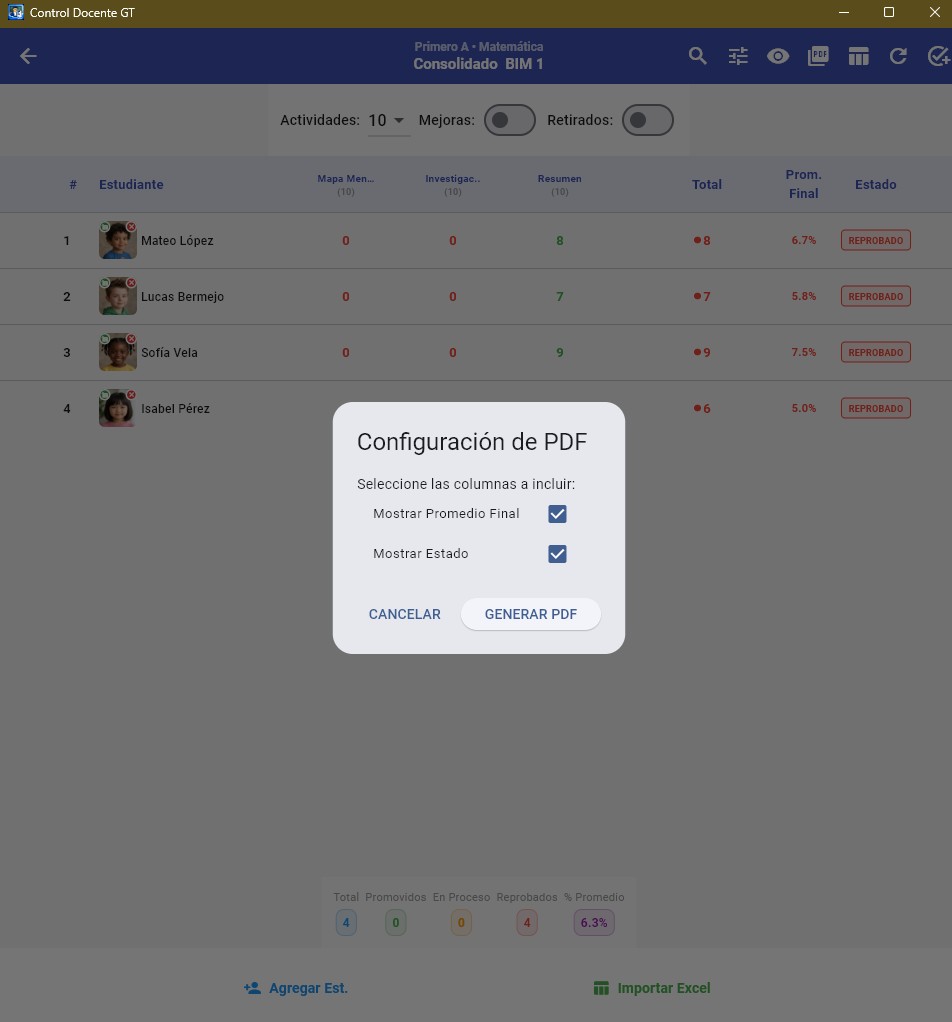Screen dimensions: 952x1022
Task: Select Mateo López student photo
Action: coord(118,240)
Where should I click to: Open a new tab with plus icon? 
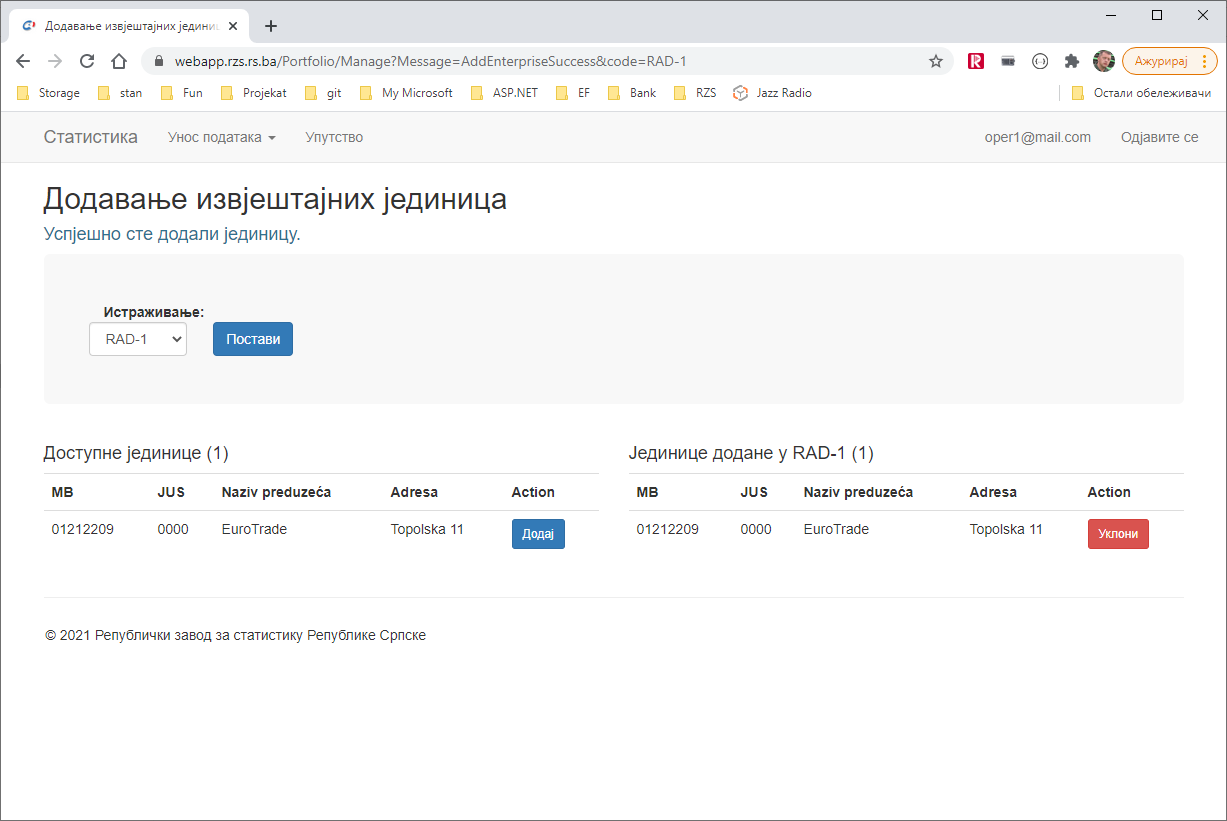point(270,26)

+++

EXERCISE DIRECTIONS
Set out, exactly as given, the line that contains "Where should I" along with each line after it through the end of the records above; omit the pictures.

OUTPUT FOR THIS EXERCISE
Where should I click to: Open a new tab with plus icon? 
point(270,26)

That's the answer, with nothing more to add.